▸ WHAT TO WORK ON:
Repeat the data exactly. Pictures are not part of the copy.

▸ THE RECORDS:
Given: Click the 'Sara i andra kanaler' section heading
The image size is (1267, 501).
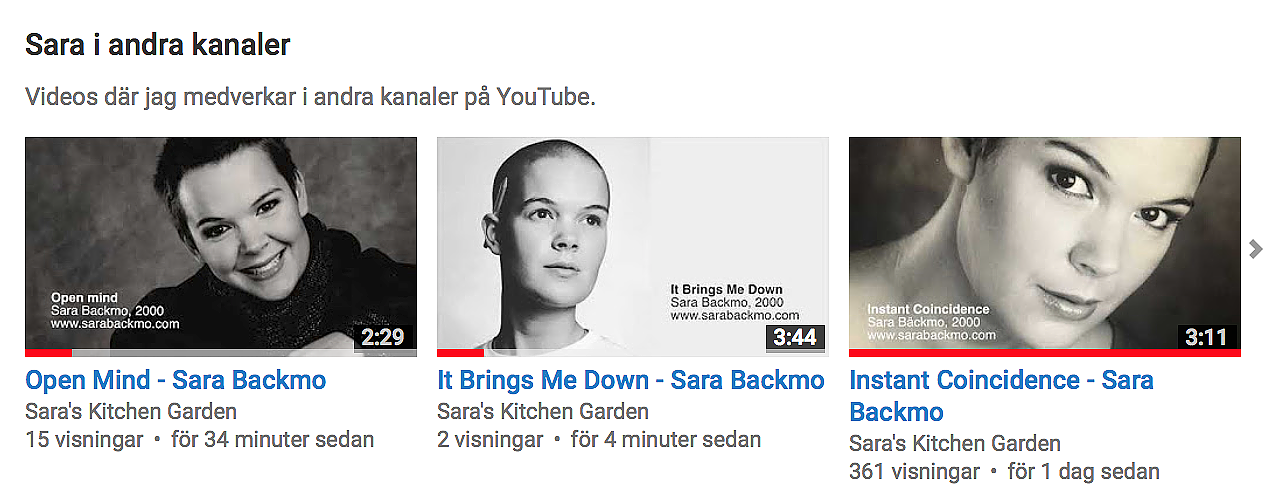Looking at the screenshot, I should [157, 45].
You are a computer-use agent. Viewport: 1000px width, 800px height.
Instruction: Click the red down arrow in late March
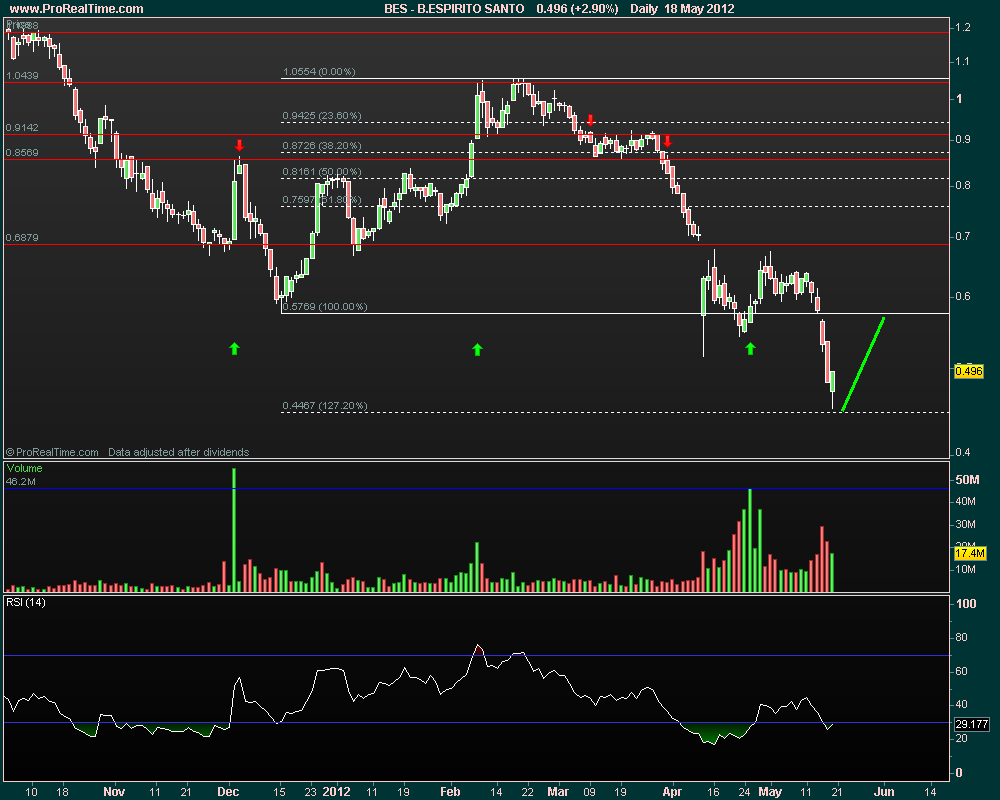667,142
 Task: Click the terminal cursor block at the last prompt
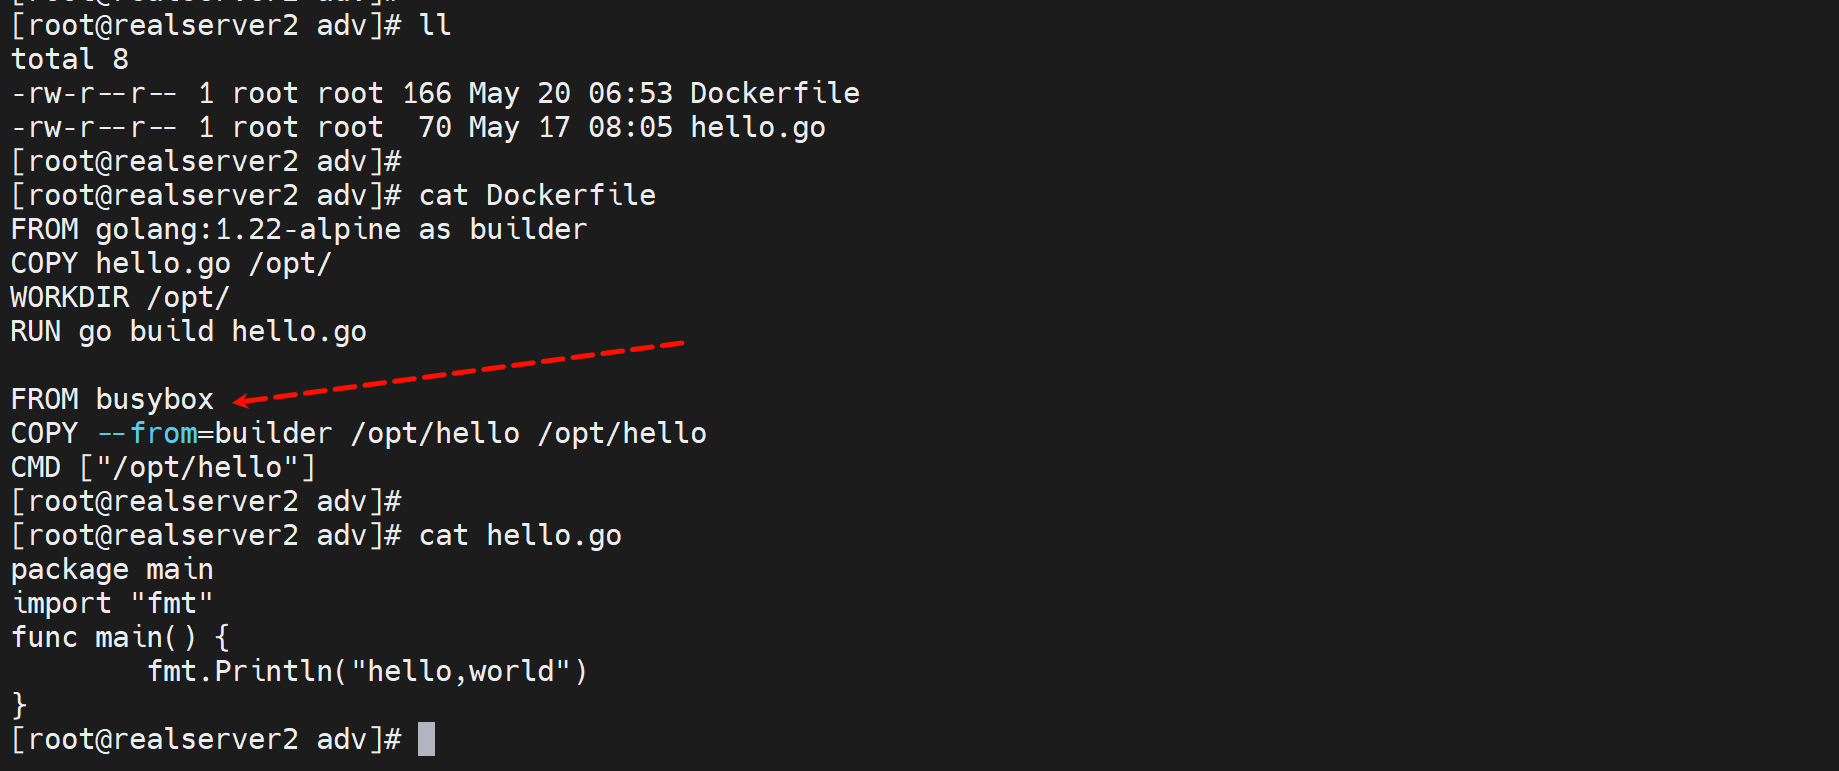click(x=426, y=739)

▸ RESPONSE BELOW:
Given: Click the 'Sara i andra kanaler' section heading
The image size is (1267, 501).
Looking at the screenshot, I should [157, 45].
You are a computer-use agent. Viewport: 1000px width, 800px height.
Instruction: Click the red down arrow in late March
667,142
 Task: Click the terminal cursor block at the last prompt
click(x=426, y=739)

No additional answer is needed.